= Structural ritualization theory =

Structural ritualization theory (SRT), a concept related to the fields of sociology and social psychology, emphasizes embedded groups. These are groups located in a larger environment. The taken-for-granted practices of people in these groups are similar to patterns of behavior in the larger environment. When routinely performed, their actions acquire symbolic significance. They become part of a cognitive script that dictates behavior. The members of embedded groups do not just copy the practices. They express them in ways that may confirm patterns of behavior in the larger environment.

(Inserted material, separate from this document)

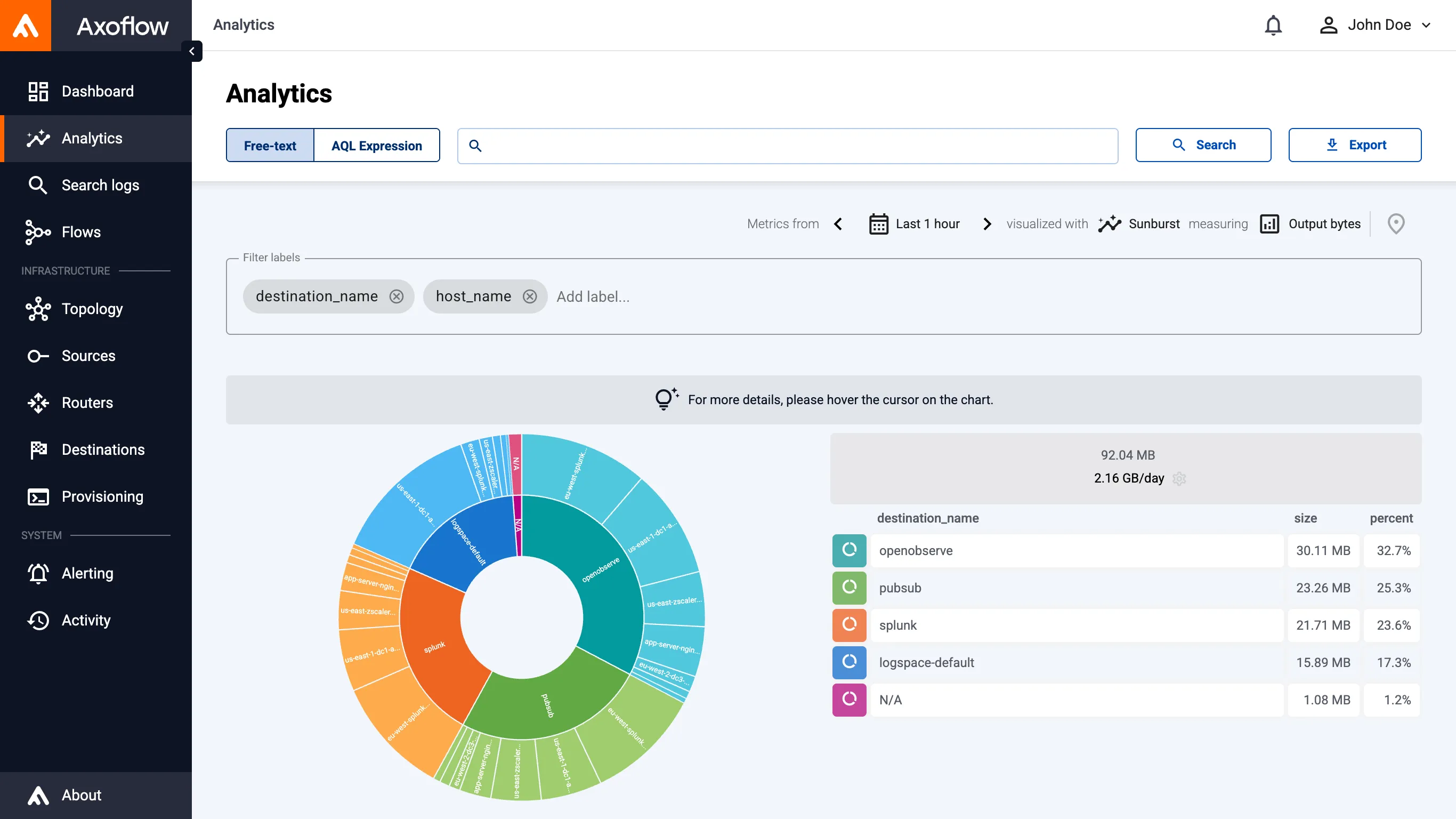Open the notifications bell
The image size is (1456, 819).
[x=1273, y=26]
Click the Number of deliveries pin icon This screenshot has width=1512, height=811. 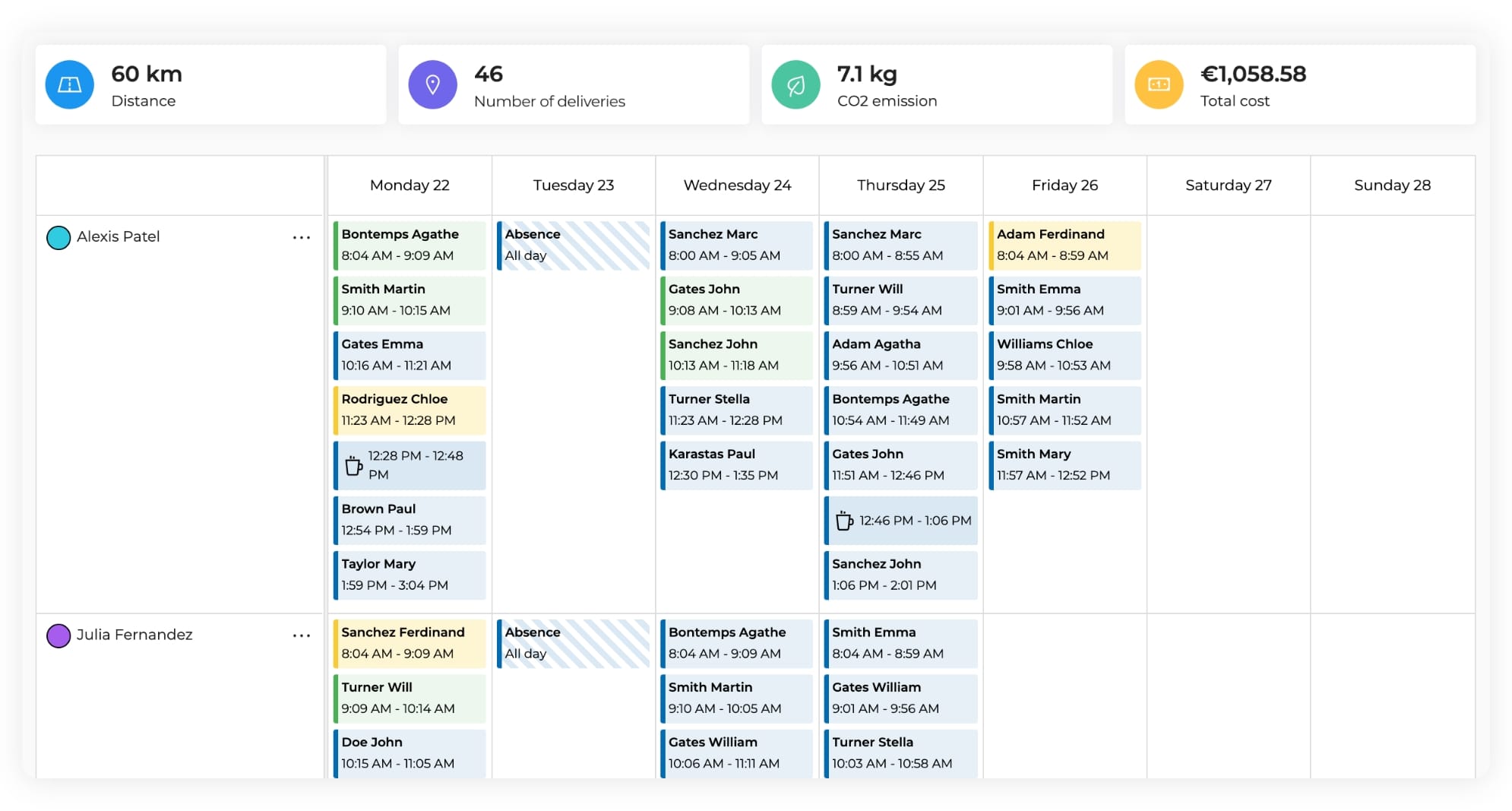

In other words, the larger environment feeds the embedded group.

==Ritualized symbolic practices==

With the theory, ritualized symbolic practices (RSPs) are socially standardized actions that are schema-driven. The term schema refers to a cognitive structure or framework. According to the theory, ritual actions shape an actor's thoughts. This helps structural reproduction take place in specific domains of interaction. A domain of interaction is a bounded social arena which contains two or more actors engaged in face-to-face interaction

==Structural reproduction==

Four factors play an essential role in structural reproduction involving RSPs. They include repetitiveness, salience, homologousness, and resources. Repetitiveness entails the frequency with which an RSP is performed. Salience involves the degree to which an RSP is perceived to be central to an act, action sequence, or bundle of interrelated acts.
Homologousness implies a similarity among different RSPs. Resources are materials needed to engage in RSPs which are available to actors. The greater the availability of resources, the more likely an actor will engage in an RSP. Rank is important for analysis. It involves the standing of an RSP in terms of its dominance as measured by the four factors. In other words, a RSP has high rank if it happens often, is important, the same as other rituals, and people have the tangible and/or intangible tools needed to participate.

==Ritual as a missing link==
With SRT, analysts argue that rituals are an overlooked missing link that can help behavioral and social scientists understand causes and consequences of actions. Structural reproduction occurs everyday throughout the world. Moreover, the strategic use of RSPs is a powerful tool that allows people to cope in situations involving life disruption, both on collective and personal levels. Evidence supporting these ideas focuses on locations such as schools, nursing homes, corporations, refugee and concentration camps, courts, prisons, disaster areas, and war zones. Virtual environments apply as well. Also consider themes involving deviance, crime, ecological degradation, leadership, group solidarity and emotion, gender, ethnic identity, and grief.